WORK ORDER:
Starting at the line with "Maxiboost surabaya (18, 2344)" in it, reproduce each line below through the last one, exactly, and include nothing else.

** Opening SUPPLIED DATA block **

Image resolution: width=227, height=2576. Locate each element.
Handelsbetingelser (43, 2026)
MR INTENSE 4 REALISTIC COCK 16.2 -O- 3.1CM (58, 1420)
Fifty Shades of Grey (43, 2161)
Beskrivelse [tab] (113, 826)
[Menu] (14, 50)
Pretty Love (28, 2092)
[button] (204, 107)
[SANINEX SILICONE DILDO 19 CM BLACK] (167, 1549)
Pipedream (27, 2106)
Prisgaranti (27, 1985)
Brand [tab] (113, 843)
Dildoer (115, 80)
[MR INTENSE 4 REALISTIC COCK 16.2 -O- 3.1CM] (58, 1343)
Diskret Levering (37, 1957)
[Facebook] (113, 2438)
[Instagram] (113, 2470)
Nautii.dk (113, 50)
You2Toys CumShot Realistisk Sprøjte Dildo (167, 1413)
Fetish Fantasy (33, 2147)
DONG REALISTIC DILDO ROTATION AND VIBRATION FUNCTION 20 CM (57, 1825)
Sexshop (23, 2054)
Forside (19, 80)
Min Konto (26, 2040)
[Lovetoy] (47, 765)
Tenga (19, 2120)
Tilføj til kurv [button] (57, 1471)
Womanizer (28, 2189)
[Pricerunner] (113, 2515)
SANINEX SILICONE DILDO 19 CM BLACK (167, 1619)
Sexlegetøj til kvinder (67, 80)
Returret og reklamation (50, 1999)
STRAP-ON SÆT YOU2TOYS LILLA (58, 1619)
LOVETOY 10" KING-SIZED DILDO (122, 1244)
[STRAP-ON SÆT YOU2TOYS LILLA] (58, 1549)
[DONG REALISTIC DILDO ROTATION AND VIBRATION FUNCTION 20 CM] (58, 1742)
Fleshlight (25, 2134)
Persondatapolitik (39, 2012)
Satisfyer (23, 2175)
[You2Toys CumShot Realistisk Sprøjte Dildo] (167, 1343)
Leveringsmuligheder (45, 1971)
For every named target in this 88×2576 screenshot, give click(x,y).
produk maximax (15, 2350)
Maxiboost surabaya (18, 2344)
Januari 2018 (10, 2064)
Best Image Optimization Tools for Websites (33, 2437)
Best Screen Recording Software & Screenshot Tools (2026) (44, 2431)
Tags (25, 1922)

** Closing SUPPLIED DATA block **

EXERCISE RESPONSE:
Maxiboost surabaya (18, 2344)
Januari 2018 (10, 2064)
Best Image Optimization Tools for Websites (33, 2437)
Best Screen Recording Software & Screenshot Tools (2026) (44, 2431)
Tags (25, 1922)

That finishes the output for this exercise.